:: TASK BRIEF ::
Take the lines from the beginning of the data below through the line holding "Testere (1019, 751)" and return exactly those.

:: DATA RECORDS ::
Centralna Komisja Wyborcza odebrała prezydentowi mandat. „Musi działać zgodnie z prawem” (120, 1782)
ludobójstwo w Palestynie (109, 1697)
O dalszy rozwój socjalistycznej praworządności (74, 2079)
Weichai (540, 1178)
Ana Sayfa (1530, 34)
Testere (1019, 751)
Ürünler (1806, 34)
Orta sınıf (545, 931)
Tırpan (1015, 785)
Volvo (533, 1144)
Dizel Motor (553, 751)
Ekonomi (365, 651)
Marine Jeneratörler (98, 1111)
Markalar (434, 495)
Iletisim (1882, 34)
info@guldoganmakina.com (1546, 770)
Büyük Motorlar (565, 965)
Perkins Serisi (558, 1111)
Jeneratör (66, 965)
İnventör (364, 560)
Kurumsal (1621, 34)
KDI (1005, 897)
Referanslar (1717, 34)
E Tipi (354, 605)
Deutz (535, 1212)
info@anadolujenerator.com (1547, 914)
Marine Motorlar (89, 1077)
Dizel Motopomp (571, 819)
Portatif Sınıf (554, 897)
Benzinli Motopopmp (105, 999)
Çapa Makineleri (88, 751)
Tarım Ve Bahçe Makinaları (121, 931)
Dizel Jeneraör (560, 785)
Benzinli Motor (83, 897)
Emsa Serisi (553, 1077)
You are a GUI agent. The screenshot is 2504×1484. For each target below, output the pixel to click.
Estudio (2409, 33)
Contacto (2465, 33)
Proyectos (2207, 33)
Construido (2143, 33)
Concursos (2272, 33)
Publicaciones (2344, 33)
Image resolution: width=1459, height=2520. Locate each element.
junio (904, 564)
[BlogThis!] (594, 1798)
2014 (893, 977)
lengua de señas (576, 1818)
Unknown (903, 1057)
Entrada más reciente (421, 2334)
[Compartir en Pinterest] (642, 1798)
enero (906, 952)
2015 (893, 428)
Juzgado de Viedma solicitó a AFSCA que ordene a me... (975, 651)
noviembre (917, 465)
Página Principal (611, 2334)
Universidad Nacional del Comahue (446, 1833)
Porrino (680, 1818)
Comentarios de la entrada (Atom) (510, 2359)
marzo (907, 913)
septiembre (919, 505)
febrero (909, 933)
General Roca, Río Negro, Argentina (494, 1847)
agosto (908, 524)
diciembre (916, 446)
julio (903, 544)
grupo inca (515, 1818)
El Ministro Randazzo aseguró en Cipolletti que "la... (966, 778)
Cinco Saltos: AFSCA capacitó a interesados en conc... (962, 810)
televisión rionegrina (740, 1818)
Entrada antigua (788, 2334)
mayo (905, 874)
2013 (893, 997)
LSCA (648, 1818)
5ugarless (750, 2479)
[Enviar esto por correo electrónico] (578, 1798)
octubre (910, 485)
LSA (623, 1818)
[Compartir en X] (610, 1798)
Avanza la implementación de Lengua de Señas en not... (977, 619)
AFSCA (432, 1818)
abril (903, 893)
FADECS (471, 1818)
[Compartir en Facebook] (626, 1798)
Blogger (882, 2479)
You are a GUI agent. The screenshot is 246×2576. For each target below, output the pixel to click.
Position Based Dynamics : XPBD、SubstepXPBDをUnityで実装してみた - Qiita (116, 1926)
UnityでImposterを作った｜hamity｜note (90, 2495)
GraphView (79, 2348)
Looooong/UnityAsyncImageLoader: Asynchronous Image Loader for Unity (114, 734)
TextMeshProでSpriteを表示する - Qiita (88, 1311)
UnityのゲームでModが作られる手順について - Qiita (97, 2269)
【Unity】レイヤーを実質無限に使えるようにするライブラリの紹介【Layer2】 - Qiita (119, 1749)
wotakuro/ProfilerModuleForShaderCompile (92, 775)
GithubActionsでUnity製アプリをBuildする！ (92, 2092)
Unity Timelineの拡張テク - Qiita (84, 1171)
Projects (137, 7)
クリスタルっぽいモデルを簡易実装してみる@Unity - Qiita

:: COMPLETED TASK ::
Centralna Komisja Wyborcza odebrała prezydentowi mandat. „Musi działać zgodnie z prawem” (120, 1782)
ludobójstwo w Palestynie (109, 1697)
O dalszy rozwój socjalistycznej praworządności (74, 2079)
Weichai (540, 1178)
Ana Sayfa (1530, 34)
Testere (1019, 751)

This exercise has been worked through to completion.